**TASK DESCRIPTION:**
Put the records in the stretch from the line containing "is (1280, 720)." through the line containing "prev-icon: ‹ is" into a two-column CSV with the header input,output. Write one row per record, with its text under input and its answer under output, each in a single quoted field with line breaks replaced by spaces.

**EXCERPTED DATA:**

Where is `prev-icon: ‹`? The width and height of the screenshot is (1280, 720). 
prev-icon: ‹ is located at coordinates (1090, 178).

--

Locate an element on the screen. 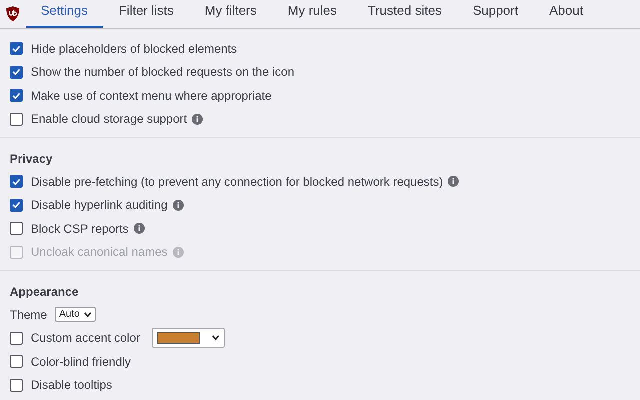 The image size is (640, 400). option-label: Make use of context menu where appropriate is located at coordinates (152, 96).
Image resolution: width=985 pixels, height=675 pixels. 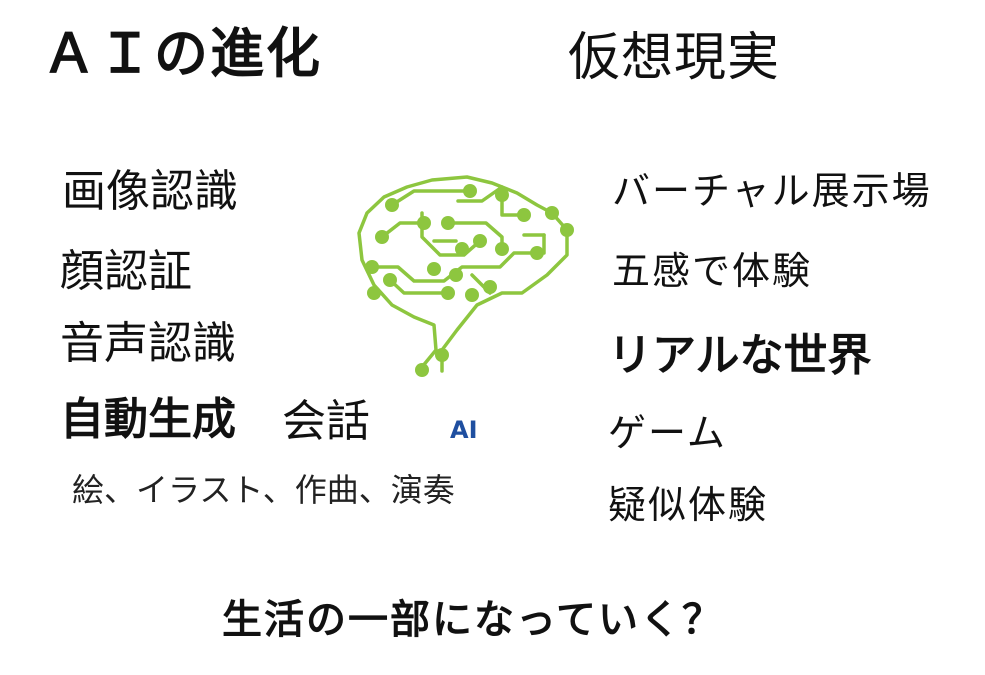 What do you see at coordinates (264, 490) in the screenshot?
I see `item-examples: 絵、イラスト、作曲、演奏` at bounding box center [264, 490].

**YOUR RESPONSE:**
input,output
"Where is `prev-icon: ‹`? The width and height of the screenshot is (1280, 720).","prev-icon: ‹ is located at coordinates (1090, 178)."